Learning to drive for a woman of forty is no child’s play. If you know a woman scared to learn driving, make her read this. Some years ago I was no different from her. Have a good laugh at the blunders I made; your own blunders would become less daunting. Since I didn’t learn driving during my formative years, I will never learn- was my deep-rooted belief. I tried at the age of thirty and failed, the prejudice further strengthened. Then one day it all changed, my mother learnt to drive at the age of sixty.
My TRPs fell in the eyes of my daughters. Husband had a field day, he could now tease his wife using his MIL’s example and the wife had no excuse in her defence. Seven-year-old daughter encouraged me and stated, “Mummy Dar ke aagey jeet hai!” (Beyond fear is the victory).
With much trepidation, I enrolled myself in a driving class. To my utter frustration, my husband even told the instructor that I had made a failed attempt earlier. The instructor made me sit at the steering wheel and turn the key. Surprisingly I shifted gears and accelerated the vehicle perfectly that moment. Perhaps a lesson or two that my husband had invested in wasn’t totally wasted. The instructor declared, I will learn within fifteen days.
There began my ordeal, to face my inability and fear was the biggest challenge. First day I was sitting like a taut bowstring, clutching the steering wheel like a lifeline. My pupils dilated, tongue dry, sweat beads rolling down my back and temple. I killed the engine not less than twenty five times. My patient trainer sat unfazed. Coaxed me to try again. I wanted to give up but his patience deterred me.
At the end of the first lesson I crawled out of the car like a bedraggled cat, ashamed of my failure. The instructor said he would pick me at ten next day. I wanted to say he could forget that. I would never be able to drag myself to go through this again. I was wrong, harder than facing failure was answering my children’s, “How was it?”
“Ok” I lied.
It was an everyday struggle then to familiarize with the controls, understanding how much the steering had to be rolled for right or a U-turn. Some times I was in too much hurry to do it all and sometimes my reflexes were too slow. Keeping the car straight and steadily rolling, at a desired speed was stressful. I continuously stared at the road, ignoring the side view mirrors. Once it came to shifting the gears, I would look down on left side and forget about the road totally. There was a day I turned so much that the steering also went left. My instructor pounced to straighten it. He shouted, “You could have run over that pedestrian”. I had my first driver’s nightmare that night.

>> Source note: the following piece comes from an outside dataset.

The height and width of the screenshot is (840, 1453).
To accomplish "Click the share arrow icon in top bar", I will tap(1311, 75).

Once I gained some control over the vehicle, I had to go to the highway. I was terrified and reluctant but the trainer felt it was time. I remember driving up the flyover. Whenever a truck drew towards our side my toes curled, intestines knotted and I gulped. Sensing my alarmed state the trainer spoke up, “Control your panic and think positive. Cut out the noise and forget your worries. Think of how far have you come since the first day. If you can do that, you can do this”. He taught me to navigate through life that day. Ben Kingsley deserves all the accolades he got for the movie, ‘Learning to drive’ in which he became a Sikh, driving trainer in New York. I meandered through the highway rush with dexterity and drove past those giants successfully.
After that day a load lifted off my chest. I eased the pressure on my arms. Shifted gears without fighting with the shaft, keeping the clutch adequately pressed. Killing the engine became a thing of the past. My whole demeanor changed, I stole glances at the mirrors before turning or changing lanes. Began to feel one with the vehicle.

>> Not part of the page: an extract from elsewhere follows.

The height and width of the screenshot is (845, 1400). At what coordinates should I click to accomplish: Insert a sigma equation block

Soon fifteen days were over and my class came to an end- the umbilical chord was cut. I was now supposed to breathe on my own. I kept short targets, drove for petty excuses. Parked in several attempts but didn’t stop. Whenever a fellow driver sneered or shouted an insult, I gave him a dirty look right back. I began to rule the road. Driving my kids to their classes, doctor and friends’ birthdays was a new freedom my family tasted. Poor kids had to sit pin drop silent, their talking distracted me but they were happy to oblige. Reaching places on their own without bothering their father was a very liberating feeling.
With every little trip I improved. What was my most gripping fear became my biggest confidence boosting activity. Now the situation has reversed, if I feel depressed I pick up an odd job and drive. Sitting at the steering wheel surprisingly makes me feel like a super woman. The music calms my frayed nerves and the breeze lifts my spirits. My wings spread and I soar like a bird.
Sometimes the only thing between our happiness and us is our fear. I am glad I took the plunge, stared my fear in its face. My daughter had rightly said, ‘Dar ke aagey jeet hai’.